AIM OF THE EXERCISE: Please rewrite the entries starting at the line containing "Where should I" and ending at the line containing "to first frame", swapping "rewind button" for "rewind control" and keeping everything else unchanged. Leave the pictures out of your answer.

SOURCE MATERIAL:
◇ ◇ ◇ ◇ ◇
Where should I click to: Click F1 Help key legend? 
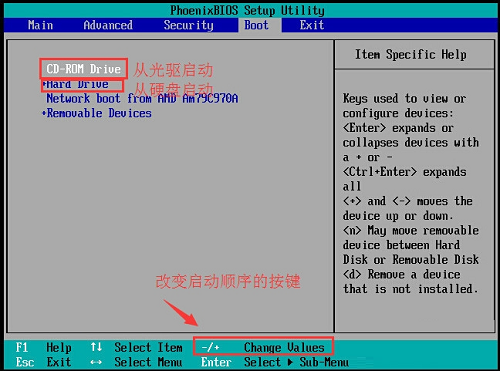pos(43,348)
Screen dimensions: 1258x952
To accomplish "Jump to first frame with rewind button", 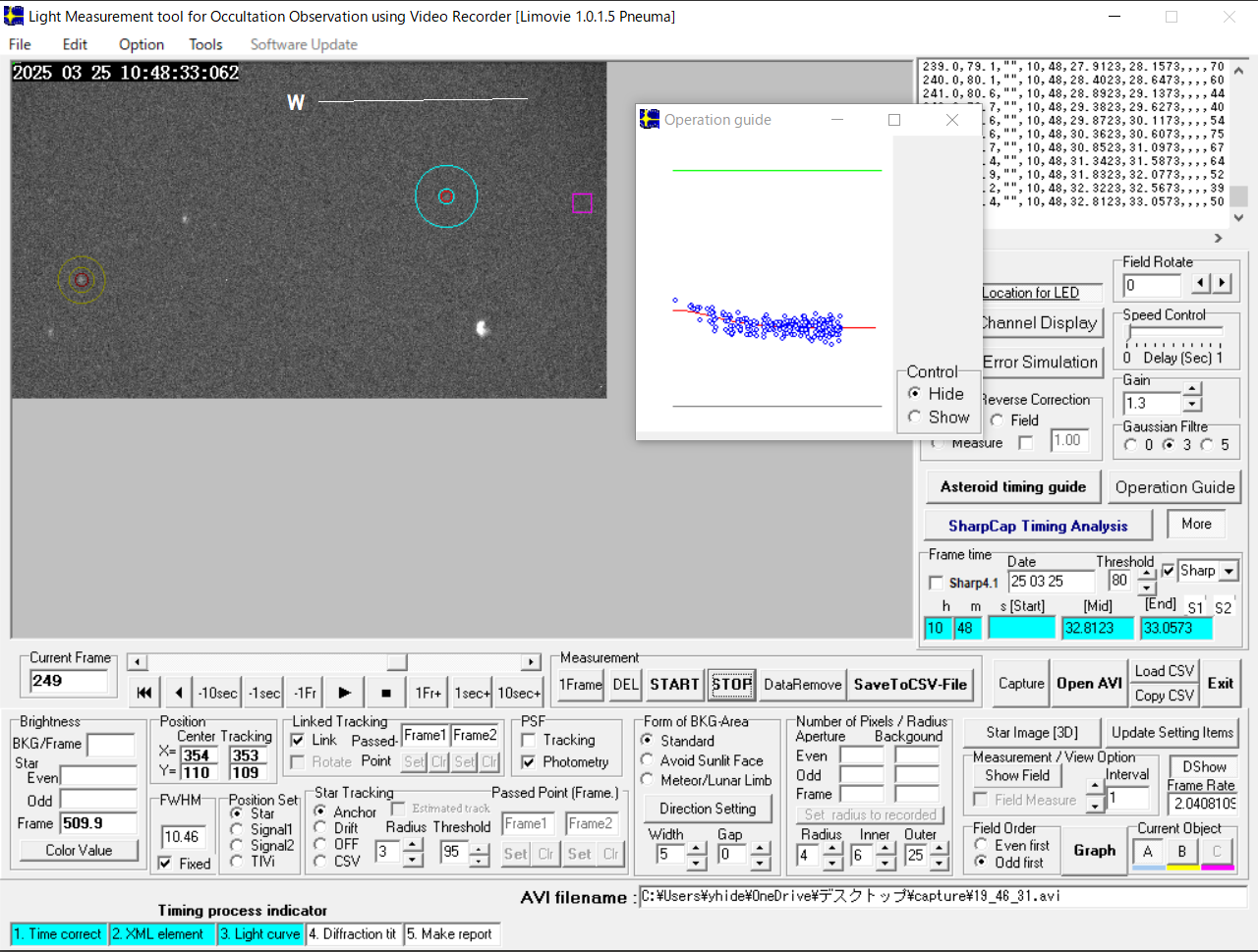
◇ ◇ ◇ ◇ ◇
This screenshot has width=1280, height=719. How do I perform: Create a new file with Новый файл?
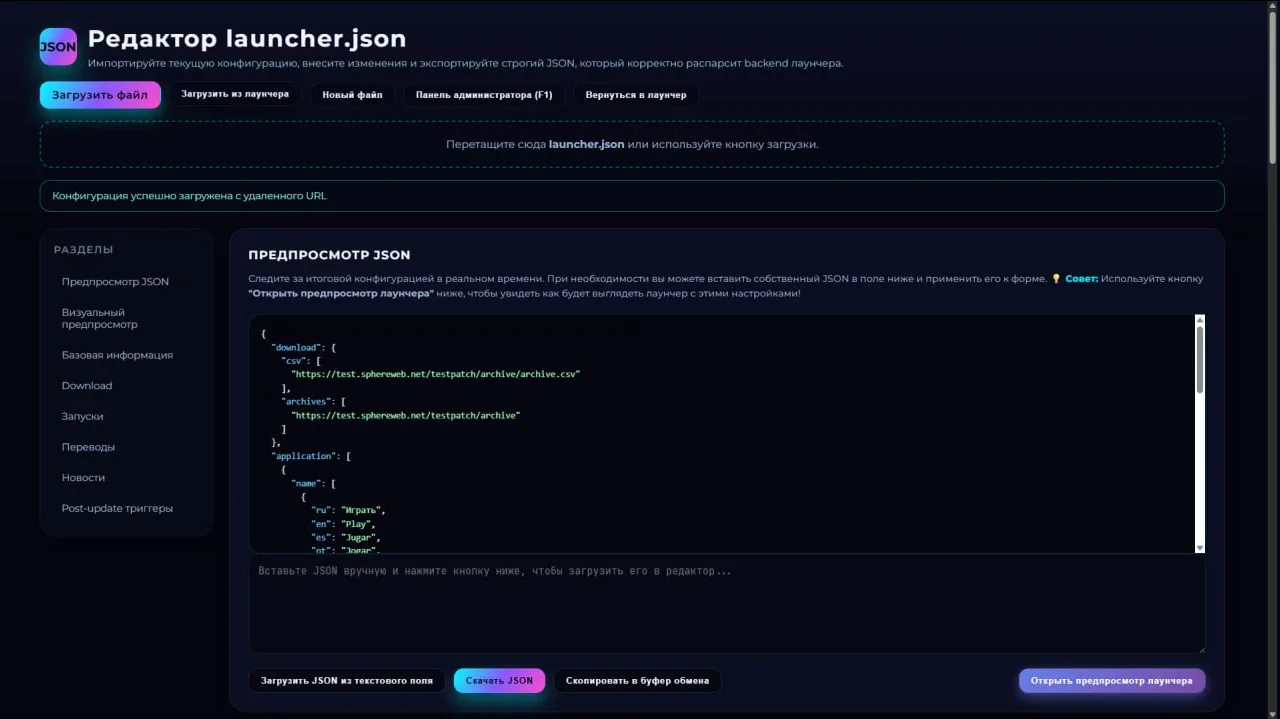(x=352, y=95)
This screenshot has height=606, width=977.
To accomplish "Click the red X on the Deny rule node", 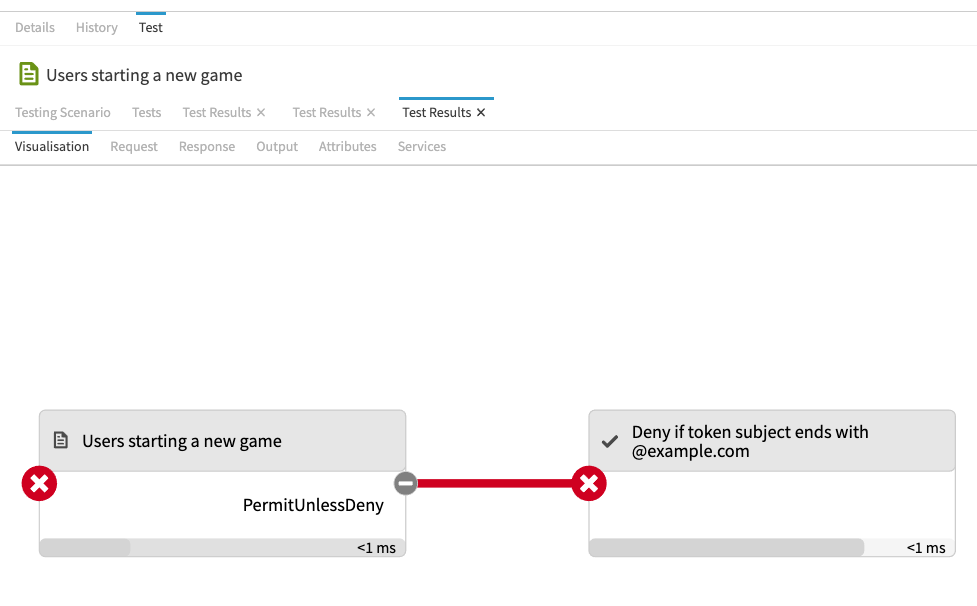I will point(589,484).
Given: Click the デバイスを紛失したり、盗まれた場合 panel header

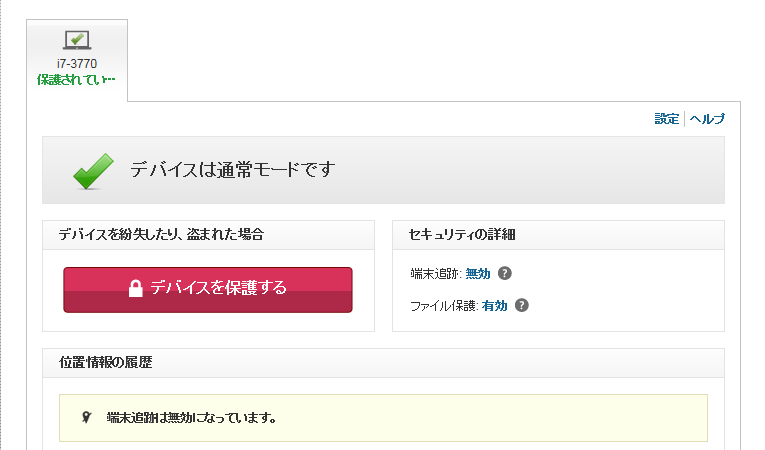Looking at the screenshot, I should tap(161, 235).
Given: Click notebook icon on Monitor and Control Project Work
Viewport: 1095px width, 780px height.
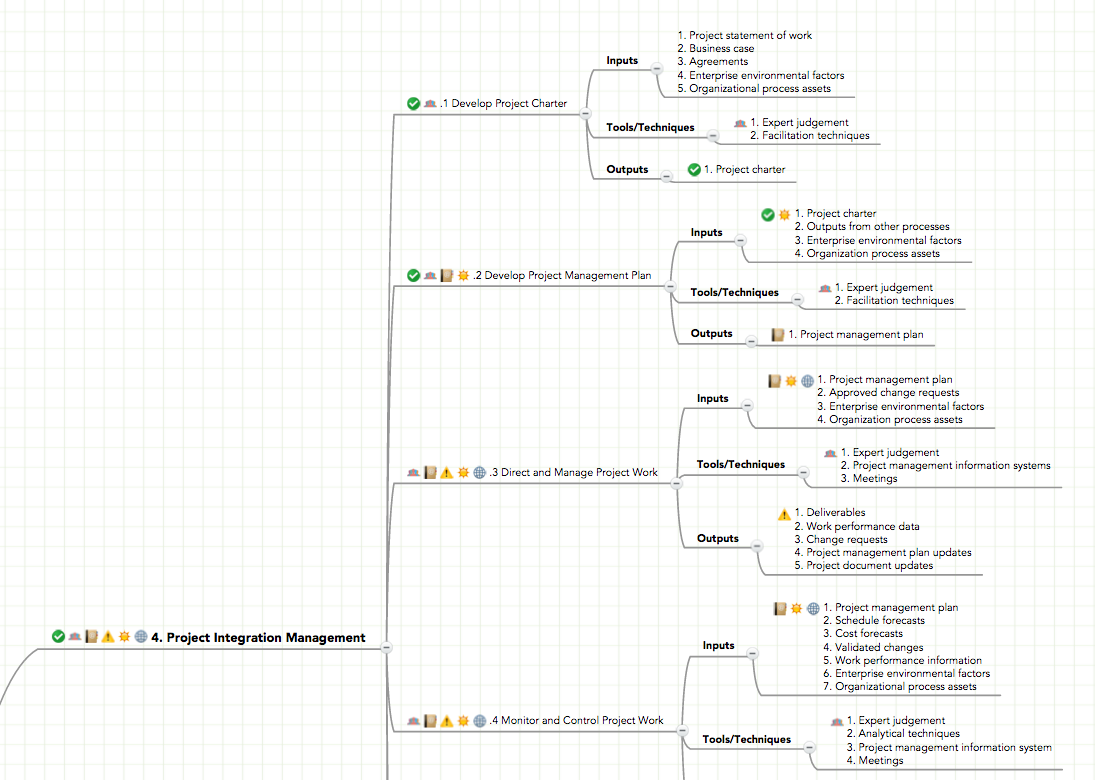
◇ ◇ ◇ ◇ ◇
ANSWER BELOW:
Where should I click to: Click F1 Help key legend? 
pos(43,348)
Screen dimensions: 1258x952
To accomplish "Jump to first frame with rewind control", 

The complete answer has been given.